The test came back positive, but Mihut’s joy was short-lived.
The bleeding stemmed from an ectopic pregnancy that Agarwala failed to
diagnose — and the radiation used to terminate it has made it “extremely
inadvisable” for Mihut, now 44, to get pregnant in the next few years,
the suit said.
“The loss to Ms. Mihut is incalculable, and her pain indescribable,”
said Mihut’s lawyer, Thomas Mullaney, in the suit filed in Manhattan
Supreme Court.
“No words can capture the despair to a woman of being stripped of her
ability to bear children. And no excuse can correct it,” he said.
The Romanian-born beauty’s ordeal began in August 2012 when she first
visited Agarwala, who practiced out of Kips Bay Gynecology on Park Ave.
South.
Mihut was suffering from brutal symptoms, the suit said.

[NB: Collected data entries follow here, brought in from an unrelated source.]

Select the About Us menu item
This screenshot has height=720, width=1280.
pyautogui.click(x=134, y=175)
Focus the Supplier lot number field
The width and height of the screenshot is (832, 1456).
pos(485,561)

“She was suffering severe and uncontrollable vaginal bleeding and
experiencing acute pain in her vaginal area,” court papers claimed. “She
was also experiencing significant fatigue, no doubt as a result of
pronounced blood loss.”
The suit said Agarwala initially dismissed Mihut’s bleeding as the
result of “old age.” Agarwala went on to say cysts were the likely
culprit — and recommended a hysterectomy, the suit said.
A nervous Mihut declined to schedule the surgery. But in a later visit
she did agree to a different surgery to remove the cysts after Agarwala
inexplicably changed her tune on the need for a hysterectomy, the suit
said.
Agarwala, who has been sanctioned in Nebraska and Pennsylvania,
pronounced Mihut healed — but her pain and bleeding persisted, court
documents said.
On Oct. 17, 2012, the doctor gave Mihut a blood test for a different
procedure. A week later, she called Mihut with surprising news.
“Congratulations, you’re pregnant,” the doctor told her, the suit said.
Mihut’s emotional rollercoaster took a devastating turn a few days
later. After enduring a painful sonogram test, Agarwala said she had
ovarian cancer and a tumor, the suit alleged.
A shell-shocked Mihut, still in the examination room, reached out to
her doctor sister. The sister immediately suspected an ectopic
pregnancy, which occurs when an embryo implants outside the uterus.
Agarwala admitted minutes later Mihut did in fact have an ectopic
pregnancy — not cancer, the suit said. Mihut was rushed to Mount Sinai,
where Agarwala is an associate director, and given intensive radiation
treatments. Still, her symptoms persisted until she was treated at New
York-Presbyterian Hospital Weill Cornell in November 2012, the suit
said.
Mihut is seeking $50 million in damages from Agarwala, Kips Bay Gynecology and Mount Sinai.
"Due to patient privacy laws, we are declining to comment on this matter at this time," a Mount Sinai spokesperson said.
Agarwala, who has split from and sued Kips Bay Gynecology, didn’t
return requests for comment. Kips Bay Gynecology couldn’t be reached.